Seed dispersal and FST
Our results did not support the hypothesis that gravity-mediated seed
dispersal increases population differentiation compared to wind or
animal dispersal (Givnish, 2010) (Fig. 1d). This is in line with
previous findings suggesting that the genetic structure of nuclear
markers is largely driven by pollen flow (Petit et al., 2005; Sork,
Nason, Campbell, & Fernandez, 1999; Skogen et al., 2019), and that the
effect of seed dispersal is only detectable in the population genetic
structure of chloroplast genes (Duminil et al., 2007). However, we note
that gravity dispersal resulted in highly variable FSTvalues, potentially due to unrecorded secondary seed vectors.

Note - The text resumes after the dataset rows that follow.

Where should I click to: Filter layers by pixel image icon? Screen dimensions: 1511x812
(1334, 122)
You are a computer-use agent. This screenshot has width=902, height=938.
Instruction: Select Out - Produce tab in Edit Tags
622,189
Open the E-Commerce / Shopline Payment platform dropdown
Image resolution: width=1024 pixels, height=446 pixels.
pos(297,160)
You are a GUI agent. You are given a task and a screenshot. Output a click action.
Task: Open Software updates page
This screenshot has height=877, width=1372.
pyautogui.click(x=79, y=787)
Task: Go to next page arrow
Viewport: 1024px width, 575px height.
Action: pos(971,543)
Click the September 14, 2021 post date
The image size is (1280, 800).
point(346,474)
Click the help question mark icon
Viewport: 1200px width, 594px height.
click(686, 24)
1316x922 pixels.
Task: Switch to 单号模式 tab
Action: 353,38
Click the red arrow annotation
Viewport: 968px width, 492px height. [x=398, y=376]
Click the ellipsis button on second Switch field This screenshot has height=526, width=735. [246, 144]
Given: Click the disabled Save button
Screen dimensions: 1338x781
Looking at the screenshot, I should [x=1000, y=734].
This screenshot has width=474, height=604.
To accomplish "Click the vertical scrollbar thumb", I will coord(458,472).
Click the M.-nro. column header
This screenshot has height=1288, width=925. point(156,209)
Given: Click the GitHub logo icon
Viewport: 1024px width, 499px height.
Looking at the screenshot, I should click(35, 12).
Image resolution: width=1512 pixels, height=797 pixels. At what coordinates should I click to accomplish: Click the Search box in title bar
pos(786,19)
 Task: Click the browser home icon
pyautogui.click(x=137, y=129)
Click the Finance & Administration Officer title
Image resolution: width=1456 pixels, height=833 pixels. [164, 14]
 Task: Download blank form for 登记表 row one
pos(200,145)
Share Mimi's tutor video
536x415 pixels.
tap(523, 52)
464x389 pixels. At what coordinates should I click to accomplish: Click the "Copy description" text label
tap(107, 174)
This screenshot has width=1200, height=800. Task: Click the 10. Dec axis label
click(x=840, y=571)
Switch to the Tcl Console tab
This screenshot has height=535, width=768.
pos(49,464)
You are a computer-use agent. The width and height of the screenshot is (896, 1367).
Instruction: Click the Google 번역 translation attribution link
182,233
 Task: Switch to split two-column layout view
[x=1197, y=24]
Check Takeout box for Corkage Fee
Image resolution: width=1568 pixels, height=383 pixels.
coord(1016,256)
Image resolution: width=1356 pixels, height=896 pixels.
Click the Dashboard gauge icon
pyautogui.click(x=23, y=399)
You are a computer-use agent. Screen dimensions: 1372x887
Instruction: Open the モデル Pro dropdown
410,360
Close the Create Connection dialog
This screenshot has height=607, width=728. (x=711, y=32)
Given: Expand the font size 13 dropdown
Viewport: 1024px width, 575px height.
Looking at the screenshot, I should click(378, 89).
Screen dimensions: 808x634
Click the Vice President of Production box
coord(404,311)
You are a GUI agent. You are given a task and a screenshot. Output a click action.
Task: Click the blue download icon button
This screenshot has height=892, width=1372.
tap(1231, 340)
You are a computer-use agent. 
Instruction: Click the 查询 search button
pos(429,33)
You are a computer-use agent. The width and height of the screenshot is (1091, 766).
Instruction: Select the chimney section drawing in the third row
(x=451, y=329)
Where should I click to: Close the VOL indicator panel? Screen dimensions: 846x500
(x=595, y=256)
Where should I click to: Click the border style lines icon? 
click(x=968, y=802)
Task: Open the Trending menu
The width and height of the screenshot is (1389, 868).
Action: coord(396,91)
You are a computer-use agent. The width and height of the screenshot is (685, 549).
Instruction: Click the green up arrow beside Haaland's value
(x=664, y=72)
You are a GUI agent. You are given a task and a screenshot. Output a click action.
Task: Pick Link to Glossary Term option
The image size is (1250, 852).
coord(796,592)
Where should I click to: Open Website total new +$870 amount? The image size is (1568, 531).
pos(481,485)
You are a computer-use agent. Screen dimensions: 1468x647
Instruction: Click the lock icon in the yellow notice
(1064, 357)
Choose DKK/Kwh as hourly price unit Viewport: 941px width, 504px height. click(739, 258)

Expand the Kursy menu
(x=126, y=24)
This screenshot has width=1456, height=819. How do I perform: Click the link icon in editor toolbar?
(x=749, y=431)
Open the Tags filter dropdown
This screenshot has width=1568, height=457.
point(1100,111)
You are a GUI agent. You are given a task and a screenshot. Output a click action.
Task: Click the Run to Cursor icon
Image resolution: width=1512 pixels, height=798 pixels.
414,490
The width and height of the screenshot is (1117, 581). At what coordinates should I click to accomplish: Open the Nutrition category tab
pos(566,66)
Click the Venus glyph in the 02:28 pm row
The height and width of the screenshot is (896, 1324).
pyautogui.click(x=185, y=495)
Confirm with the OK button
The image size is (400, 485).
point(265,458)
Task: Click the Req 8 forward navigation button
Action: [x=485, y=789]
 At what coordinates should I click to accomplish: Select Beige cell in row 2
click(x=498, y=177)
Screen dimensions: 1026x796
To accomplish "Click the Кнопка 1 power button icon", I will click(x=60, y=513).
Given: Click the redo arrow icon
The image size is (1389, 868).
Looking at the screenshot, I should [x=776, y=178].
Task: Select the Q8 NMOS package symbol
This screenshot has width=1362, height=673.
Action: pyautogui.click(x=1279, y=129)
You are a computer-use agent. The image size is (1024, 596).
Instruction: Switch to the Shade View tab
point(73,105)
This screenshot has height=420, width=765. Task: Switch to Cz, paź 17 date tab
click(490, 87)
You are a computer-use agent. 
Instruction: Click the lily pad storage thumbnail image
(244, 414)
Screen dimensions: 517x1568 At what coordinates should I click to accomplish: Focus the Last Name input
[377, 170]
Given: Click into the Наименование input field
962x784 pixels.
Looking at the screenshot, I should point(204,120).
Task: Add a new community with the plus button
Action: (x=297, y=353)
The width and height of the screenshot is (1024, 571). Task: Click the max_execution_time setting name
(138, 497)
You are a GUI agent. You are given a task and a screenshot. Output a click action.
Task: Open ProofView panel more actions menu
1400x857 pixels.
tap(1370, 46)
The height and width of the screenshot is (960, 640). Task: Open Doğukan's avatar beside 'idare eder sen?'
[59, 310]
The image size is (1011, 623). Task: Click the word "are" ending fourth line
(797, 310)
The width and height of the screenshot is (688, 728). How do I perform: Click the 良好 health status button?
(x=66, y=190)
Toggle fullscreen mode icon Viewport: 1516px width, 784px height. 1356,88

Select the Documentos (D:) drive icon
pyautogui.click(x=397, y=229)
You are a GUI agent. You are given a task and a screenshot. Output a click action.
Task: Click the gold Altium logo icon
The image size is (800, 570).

FST values for animal dispersal were also highly
variable, which suggests that different animals could have different
effects on population differentiation. Thus overall, as with vertebrate
pollination, we suspect that more fine-scaled classifications of
dispersers may improve our understanding of their effects on plant
population genetic structure. Testing this idea, however, requires more
detailed data on animal dispersal modes, which can be difficult to
characterize. For example, in our study many species have a mix of seed
dispersers, including small to large mammals and birds (like most
Arecaceae, Fabaceae, Fagaceae, Myrtaceae, Sapotaceae, among others),
making it difficult to assign plants to a disperser-specific taxonomic
affiliation or foraging behavioral trait.